Special Intelligence Office、通称SIO(ソルト)は、僕の正確なクライアントではない。仕事をくれるお得意様ではあっても、顔色を窺ってぺこぺこ頭を下げるようなことはしないし、必要以上に縋り付いたりもしない。全世界に市場を拡大しようとせめぎ合う企業、陽の当たらない場所でジリジリとシマを広げる非社会的組織、そしてかつて、いや現在も睨みあっている冷たい戦争の当事者たちとその、文字通り犠牲となってきた国家も例外にはならない。




「国境も派閥も越えて、色んな人たちに“協力“してきた以上、特定の組織に所属すれば、今まで築き上げてきたキャリアも情報網も無駄になるからね。僕がしてるのは、あくまで手伝い」

「ボランティアにはほど遠い、な」

「それが道理でしょ?お互いに欲しいもののために、対価を払っている。確定するはずもない善悪なんかより、よっぽど単純だ」





僕を欲しがるなら、僕の欲しいものを。




僕のことがいらなくなれば、僕の方もいらなくなる。




僕がいらなければ、僕の前から消えればいい。





「彼らのくれるメリットが、僕の手伝いと対等な価値なんだ。価値なんて、誰が決めたかは知らないけどね」




笑い声が聞こえた。電話の向こうからではない。カウンターの向こうのシュウさんだった。顔の前で片手を立てている。僕も声を出さずに唇と目だけで笑い返した。




「ごめんね。僕のことより、そっちの話だ」

「構わない。もとよりコンタクトをとったのはこちらからだ」

「興味を持ってくれてるんだ?」

「噂に聞いていて、お目にかかれればと思う程度だよ」

「テレビ電話でもしてみる?」




遠慮しておくよ と戸惑いの混じった声にも、やはり隙がない。ビジネスのプロたる所以か。




パソコンのディスプレイに映った、電話の向うで苦笑しているであろう端正な顔を、指でなぞる。顔など知らなくても会話は成り立つけれど、カードを集めるのが好きな性分には逆らえない。

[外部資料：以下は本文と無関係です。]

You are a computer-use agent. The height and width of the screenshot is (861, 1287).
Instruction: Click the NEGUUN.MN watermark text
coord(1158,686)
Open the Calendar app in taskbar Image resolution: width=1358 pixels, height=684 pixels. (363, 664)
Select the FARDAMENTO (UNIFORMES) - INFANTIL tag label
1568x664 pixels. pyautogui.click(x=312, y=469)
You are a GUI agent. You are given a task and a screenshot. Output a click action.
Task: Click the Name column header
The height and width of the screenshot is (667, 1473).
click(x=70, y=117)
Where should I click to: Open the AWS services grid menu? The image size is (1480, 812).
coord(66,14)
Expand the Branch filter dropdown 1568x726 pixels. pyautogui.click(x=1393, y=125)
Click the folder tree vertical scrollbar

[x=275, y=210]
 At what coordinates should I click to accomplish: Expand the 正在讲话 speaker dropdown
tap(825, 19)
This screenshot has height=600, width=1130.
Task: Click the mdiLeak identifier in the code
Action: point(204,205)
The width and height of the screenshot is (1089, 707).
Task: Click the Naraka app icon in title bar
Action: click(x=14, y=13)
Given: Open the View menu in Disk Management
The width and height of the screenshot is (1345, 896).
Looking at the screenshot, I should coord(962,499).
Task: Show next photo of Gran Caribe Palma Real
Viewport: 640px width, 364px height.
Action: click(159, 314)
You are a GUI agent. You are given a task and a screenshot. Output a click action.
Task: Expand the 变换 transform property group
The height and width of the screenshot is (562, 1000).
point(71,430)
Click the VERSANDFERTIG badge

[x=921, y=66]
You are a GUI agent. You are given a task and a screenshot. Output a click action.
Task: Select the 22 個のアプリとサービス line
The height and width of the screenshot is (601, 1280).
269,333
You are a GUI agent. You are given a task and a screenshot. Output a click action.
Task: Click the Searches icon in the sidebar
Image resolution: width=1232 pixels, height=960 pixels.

「グラン・カジノの運営をあのタイミングでリークしたことで、ホテルに宿泊していた黒羽会長に大事はなかった。SIOは最重要人物の保護に加えて、国内でのカジノ運営を炙り出せて一石二鳥と言うところか。しくじれば国家問題になりかねないプロジェクトに、SIOお抱えの君が一枚も二枚も噛んでいたことは想像できる。だが、レオンのサイバーテロは違う。グラン・グループの事後処理に徹しているはずのSIOが、レオンにまで手を伸ばすとは考えにくい」

「だから、僕の独断だと思ったんだ?」

「君の存在は前々から知っていた。SIOの前には、香港の独立運動組織と動いていたそうだな」




カードを持っていたのは、相手も同じようだ。ゲームスタート。




「そんなに目立ってたつもりはなかったんだけどな」

「正直、神出鬼没の天才ハッカーさんとこんなに早く接触できるとは思っていなかった。実際俺はこうして調査するまで、君はSIOの人間だと思っていたんだ」

「防衛関係者でもないのにSIOの存在を知っているだけでも、十分ツウだよ。防衛省内に世間には非公表の内密組織があるって事実だけでも、政界をひっくり返さんばかりのネタなのに」

「国家が武力の所持、行使が認められていない現状において、ネックとなるのが情報戦である以上、他の先進国にならい諜報組織を置くことは不可欠になる。言い分だけは正論だが、実質は戦後GHQの指示でろくに整備もしないまま成立した組織だった。防衛庁から省に昇格したことでようやく各国と渡り合えるようになったが、そこに関わっていたのが君のような、国籍も所属も不明、あるいは所持していない、裏の社会を渡り歩いてきたハッカーだ」




相手の話に一呼吸置かれたところで、オレンジジュースを口にする。渇いていた喉を癒すように、冷たく流れていく。




「防衛省の昇格と同時に、大幅な人事入れ換えによって内部は一新された。特殊情報部も例外ではなかった。それまでの主に内閣、政権に寄った業務を中心に行う一部署にとどまっていた頃とは一線を画し、非公式組織でありながら省の核を担う部署となった」




自分が辿って来た道であっても、第三者の口から聞くと、面白いほど他人事のように思えた。その道の入門向けにまとめられた本を斜め読みしているような、そんな感覚だった。




「その影響力は、内政にとどまらず外交、海外諸国との政治的駆け引きにも大きく表れるようになっている。最早当初のCIAの非公開日本支部というポジションから、防衛省所属という名を被る独立した組織になりつつある。赤坂本部にしてみても、母体依存からの脱却という意味でむしろ独立志向を奨励していた立場であり、大きな問題とはならないはずだった」

「ある疑惑が、浮かぶまでは」




彼の語りに割り込んだのは、特に意図してのことではなかった。テレビのナレーションのように淡々と紡がれていく「歴史」は、本の中の物語でもあり、また僕にとっては、紛れもない過去であった。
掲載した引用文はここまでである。